▶ [Exercise objective]: Would you please transcribe, exactly as written, the lines of the entries below starting at the one that holds "согласие (689, 1082)" and ending at the one that holds "News (110, 2445)", both included?

▶ [Data for review]:
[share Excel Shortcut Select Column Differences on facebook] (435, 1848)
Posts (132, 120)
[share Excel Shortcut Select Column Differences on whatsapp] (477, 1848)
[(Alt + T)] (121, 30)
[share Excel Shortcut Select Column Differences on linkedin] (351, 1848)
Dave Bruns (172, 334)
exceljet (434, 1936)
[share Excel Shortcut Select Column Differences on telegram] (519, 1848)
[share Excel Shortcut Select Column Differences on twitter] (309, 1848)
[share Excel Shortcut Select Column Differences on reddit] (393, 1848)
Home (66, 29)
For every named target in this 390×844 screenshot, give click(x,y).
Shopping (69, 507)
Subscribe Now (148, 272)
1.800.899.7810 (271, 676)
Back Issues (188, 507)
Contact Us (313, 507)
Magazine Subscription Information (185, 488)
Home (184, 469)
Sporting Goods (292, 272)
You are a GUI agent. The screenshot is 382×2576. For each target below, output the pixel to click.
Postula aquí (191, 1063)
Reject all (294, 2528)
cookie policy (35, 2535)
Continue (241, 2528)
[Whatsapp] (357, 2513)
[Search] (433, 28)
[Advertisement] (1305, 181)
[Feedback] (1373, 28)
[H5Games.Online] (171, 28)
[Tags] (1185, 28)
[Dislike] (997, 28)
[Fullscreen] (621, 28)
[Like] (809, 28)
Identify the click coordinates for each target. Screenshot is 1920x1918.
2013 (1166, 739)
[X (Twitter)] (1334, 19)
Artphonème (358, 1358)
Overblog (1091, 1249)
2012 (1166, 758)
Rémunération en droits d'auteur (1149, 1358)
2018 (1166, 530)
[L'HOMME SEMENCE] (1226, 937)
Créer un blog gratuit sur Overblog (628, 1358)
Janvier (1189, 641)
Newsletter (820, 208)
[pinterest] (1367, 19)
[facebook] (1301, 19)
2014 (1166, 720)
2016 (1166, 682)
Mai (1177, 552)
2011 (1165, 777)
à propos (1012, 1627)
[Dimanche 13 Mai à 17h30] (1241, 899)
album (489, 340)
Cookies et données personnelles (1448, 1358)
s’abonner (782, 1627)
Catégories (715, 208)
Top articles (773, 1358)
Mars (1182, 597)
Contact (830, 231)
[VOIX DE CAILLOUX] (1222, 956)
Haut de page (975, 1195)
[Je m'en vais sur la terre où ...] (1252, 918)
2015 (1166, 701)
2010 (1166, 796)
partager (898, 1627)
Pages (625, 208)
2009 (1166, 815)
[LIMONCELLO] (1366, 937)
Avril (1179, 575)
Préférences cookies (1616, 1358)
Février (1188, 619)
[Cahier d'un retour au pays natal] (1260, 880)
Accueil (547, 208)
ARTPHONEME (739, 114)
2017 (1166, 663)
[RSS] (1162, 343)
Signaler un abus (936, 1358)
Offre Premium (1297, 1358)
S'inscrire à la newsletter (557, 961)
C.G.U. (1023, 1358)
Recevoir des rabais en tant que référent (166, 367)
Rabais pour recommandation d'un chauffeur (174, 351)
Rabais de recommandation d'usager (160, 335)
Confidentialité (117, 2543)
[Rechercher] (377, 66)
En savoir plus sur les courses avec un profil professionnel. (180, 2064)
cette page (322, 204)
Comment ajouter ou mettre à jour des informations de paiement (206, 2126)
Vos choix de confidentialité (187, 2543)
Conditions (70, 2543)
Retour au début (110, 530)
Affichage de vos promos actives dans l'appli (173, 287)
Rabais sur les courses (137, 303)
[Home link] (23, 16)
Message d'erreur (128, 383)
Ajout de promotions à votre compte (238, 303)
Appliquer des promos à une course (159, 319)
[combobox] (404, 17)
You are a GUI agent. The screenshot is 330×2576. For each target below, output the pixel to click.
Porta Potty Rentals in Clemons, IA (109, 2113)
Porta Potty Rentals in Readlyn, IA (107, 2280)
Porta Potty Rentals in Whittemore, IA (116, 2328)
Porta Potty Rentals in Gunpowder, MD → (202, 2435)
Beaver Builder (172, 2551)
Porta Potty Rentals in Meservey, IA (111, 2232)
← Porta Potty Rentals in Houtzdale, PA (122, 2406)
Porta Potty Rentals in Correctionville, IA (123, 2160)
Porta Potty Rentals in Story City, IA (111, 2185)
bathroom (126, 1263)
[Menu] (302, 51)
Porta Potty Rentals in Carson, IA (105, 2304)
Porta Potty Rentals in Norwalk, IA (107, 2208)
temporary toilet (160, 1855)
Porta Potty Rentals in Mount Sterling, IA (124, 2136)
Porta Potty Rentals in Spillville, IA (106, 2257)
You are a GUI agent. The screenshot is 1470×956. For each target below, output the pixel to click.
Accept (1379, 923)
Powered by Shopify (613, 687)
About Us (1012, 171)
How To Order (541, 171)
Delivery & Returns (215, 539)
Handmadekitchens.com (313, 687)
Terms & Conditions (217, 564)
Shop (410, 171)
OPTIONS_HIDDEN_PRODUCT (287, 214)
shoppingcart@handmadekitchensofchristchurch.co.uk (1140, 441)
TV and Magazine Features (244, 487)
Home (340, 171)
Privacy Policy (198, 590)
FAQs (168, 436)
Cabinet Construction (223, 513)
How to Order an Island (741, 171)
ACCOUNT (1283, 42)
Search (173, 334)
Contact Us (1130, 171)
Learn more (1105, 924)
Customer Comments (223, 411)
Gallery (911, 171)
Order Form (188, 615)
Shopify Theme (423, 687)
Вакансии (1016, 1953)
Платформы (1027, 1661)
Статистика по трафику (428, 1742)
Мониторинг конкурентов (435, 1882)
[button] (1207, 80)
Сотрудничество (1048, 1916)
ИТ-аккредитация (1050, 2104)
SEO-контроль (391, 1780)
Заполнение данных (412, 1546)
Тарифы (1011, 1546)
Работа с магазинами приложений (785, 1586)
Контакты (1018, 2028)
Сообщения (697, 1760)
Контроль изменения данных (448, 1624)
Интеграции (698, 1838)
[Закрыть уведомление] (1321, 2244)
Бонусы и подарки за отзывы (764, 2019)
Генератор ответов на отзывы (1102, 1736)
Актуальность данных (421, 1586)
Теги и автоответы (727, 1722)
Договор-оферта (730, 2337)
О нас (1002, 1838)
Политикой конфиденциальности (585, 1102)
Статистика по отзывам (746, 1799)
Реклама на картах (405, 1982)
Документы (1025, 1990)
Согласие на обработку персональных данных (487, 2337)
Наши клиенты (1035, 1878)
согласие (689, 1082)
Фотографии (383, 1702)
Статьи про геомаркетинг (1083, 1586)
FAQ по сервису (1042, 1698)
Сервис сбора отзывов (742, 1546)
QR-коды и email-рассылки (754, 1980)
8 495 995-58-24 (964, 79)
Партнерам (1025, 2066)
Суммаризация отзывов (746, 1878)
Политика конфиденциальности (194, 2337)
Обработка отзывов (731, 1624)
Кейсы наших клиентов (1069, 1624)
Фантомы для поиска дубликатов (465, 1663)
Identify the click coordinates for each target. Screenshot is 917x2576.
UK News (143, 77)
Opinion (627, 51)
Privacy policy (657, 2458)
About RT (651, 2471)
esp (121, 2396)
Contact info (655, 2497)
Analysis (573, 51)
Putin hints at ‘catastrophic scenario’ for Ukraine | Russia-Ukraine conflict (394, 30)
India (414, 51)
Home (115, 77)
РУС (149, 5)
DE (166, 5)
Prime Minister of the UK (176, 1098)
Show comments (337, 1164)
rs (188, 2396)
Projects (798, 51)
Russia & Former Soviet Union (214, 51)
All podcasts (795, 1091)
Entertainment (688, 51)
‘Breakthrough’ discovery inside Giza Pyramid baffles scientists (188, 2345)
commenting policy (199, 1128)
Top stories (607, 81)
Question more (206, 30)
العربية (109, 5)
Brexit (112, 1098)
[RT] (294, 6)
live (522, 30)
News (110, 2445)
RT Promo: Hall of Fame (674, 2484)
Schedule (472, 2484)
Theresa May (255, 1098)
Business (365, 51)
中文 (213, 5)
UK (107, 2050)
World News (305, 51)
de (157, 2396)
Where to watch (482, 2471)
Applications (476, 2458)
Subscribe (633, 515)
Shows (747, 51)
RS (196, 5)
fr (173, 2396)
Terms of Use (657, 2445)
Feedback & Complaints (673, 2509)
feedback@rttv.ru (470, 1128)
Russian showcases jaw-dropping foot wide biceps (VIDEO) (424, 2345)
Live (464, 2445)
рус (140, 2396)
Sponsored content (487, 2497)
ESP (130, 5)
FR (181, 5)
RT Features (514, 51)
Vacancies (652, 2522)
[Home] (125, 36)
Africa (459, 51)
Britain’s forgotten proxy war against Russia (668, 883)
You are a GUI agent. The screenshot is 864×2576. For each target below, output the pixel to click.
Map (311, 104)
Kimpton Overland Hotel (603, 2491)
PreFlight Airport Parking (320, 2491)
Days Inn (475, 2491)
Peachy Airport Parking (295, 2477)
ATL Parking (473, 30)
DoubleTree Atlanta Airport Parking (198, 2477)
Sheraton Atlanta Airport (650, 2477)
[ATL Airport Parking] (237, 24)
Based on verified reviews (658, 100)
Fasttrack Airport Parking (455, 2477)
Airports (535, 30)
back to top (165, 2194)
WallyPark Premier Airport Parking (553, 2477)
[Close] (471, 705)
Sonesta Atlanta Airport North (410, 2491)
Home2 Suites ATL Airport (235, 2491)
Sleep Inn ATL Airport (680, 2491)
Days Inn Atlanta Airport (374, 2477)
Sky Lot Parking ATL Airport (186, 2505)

▶ [Answer for this exercise]:
согласие (689, 1082)
Фотографии (383, 1702)
Статьи про геомаркетинг (1083, 1586)
FAQ по сервису (1042, 1698)
Сервис сбора отзывов (742, 1546)
QR-коды и email-рассылки (754, 1980)
8 495 995-58-24 (964, 79)
Партнерам (1025, 2066)
Суммаризация отзывов (746, 1878)
Политика конфиденциальности (194, 2337)
Обработка отзывов (731, 1624)
Кейсы наших клиентов (1069, 1624)
Фантомы для поиска дубликатов (465, 1663)
Identify the click coordinates for each target. Screenshot is 917x2576.
UK News (143, 77)
Opinion (627, 51)
Privacy policy (657, 2458)
About RT (651, 2471)
esp (121, 2396)
Contact info (655, 2497)
Analysis (573, 51)
Putin hints at ‘catastrophic scenario’ for Ukraine | Russia-Ukraine conflict (394, 30)
India (414, 51)
Home (115, 77)
РУС (149, 5)
DE (166, 5)
Prime Minister of the UK (176, 1098)
Show comments (337, 1164)
rs (188, 2396)
Projects (798, 51)
Russia & Former Soviet Union (214, 51)
All podcasts (795, 1091)
Entertainment (688, 51)
‘Breakthrough’ discovery inside Giza Pyramid baffles scientists (188, 2345)
commenting policy (199, 1128)
Top stories (607, 81)
Question more (206, 30)
العربية (109, 5)
Brexit (112, 1098)
[RT] (294, 6)
live (522, 30)
News (110, 2445)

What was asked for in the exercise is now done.